Disaster Recovery is a process for securing business continuity in the event of a disaster. The severity of the disaster may differ, as well as how to resolve it. However, the goal for a Disaster Recovery, or the Disaster Recovery Plan should always be to get to the state of business as usual as soon as possible.
The most important thing about Disaster Recovery is preparation and planning. This is because when a disaster actually happens, you will not be able to change any prerequisites but are forced to work with what you already have. If your plan was broken or didn't actually address all the critical aspects of your IT, your Disaster Recovery-environment will end up broken as well. A misconfigured backup job can always be reconfigured during normal operations but when the environment is already down; that ship has sailed.
To make sure we cover those needs we will split this section into a couple of subsections.
The first question we need to ask ourselves when creating a Disaster Recovery Plan, or DRP, is what the needs of the business actually is. In most cases, an organization has some sort of critical infrastructure or systems that need to be available at all time to be able to perform the core business. This might be an Enterprise Resource Management-system (ERP), a document collaboration or versioning system, production system etc.
The size of the organization as well as the grade of information technology adaptation all need to be taken into consideration when creating a plan for Disaster Recovery.
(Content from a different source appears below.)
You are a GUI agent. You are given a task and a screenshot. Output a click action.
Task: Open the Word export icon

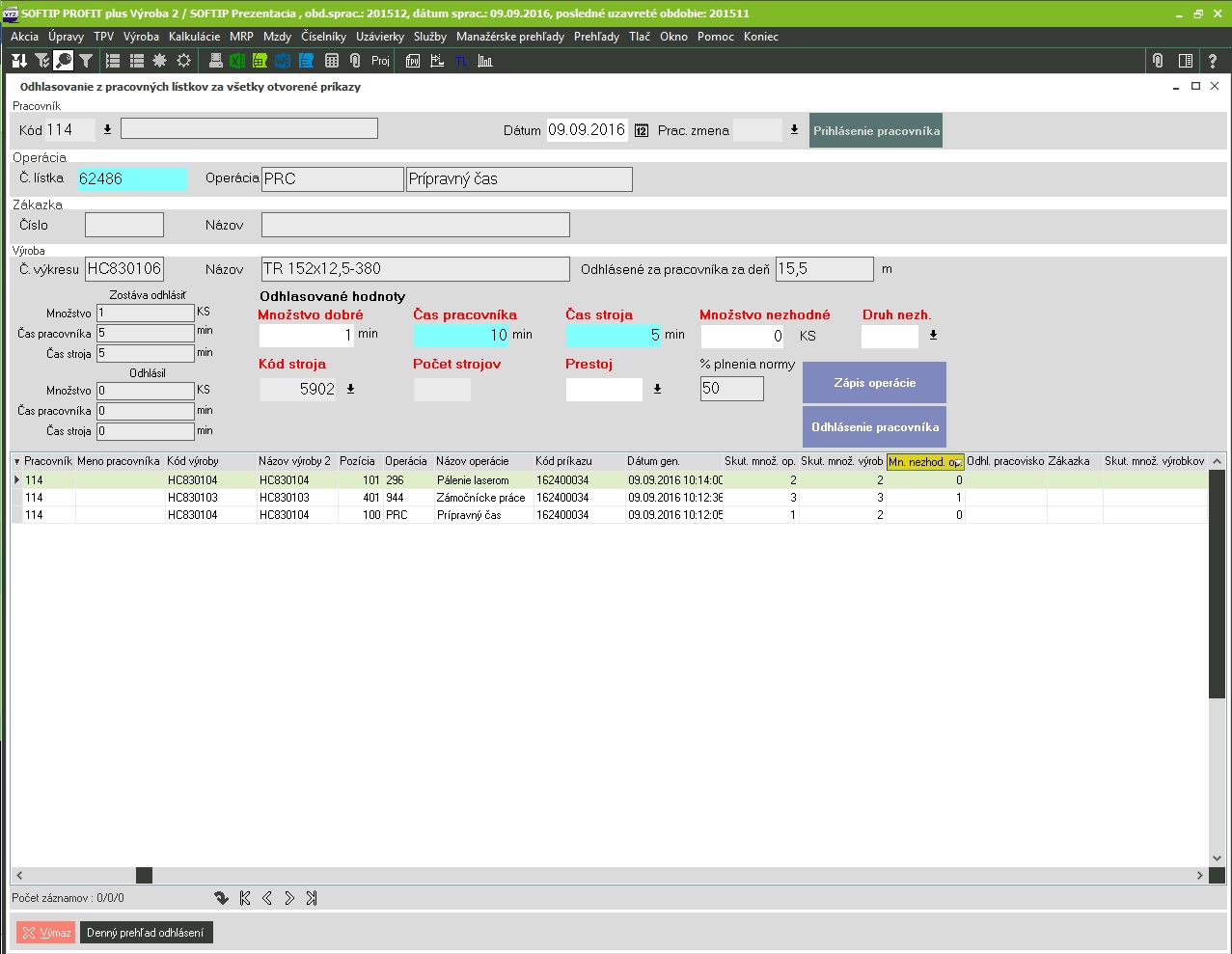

Defining these business needs can't be the sole work of the IT Department or an Operations Engineer. It needs attention from all levels of the organizational hierarchy. One method for identifying the needs might be interviews with colleagues that work in the core business.
Questions that need to be answered by every role in the core process(es):
- In your every day work, what activities do you need to be able to perform to fulfill the goals of your role?
- How do you do these?
Using the answers to the questions, we then need to identify each system or infrastructural component that is needed to realize that goal. The identified objects gives us a list of what we actually need to secure in the case of a real disaster.
This can be done in many ways, for example:
- Backup/Restore
- Data Mirroring
- Off-Site Mirrored environment
- Failover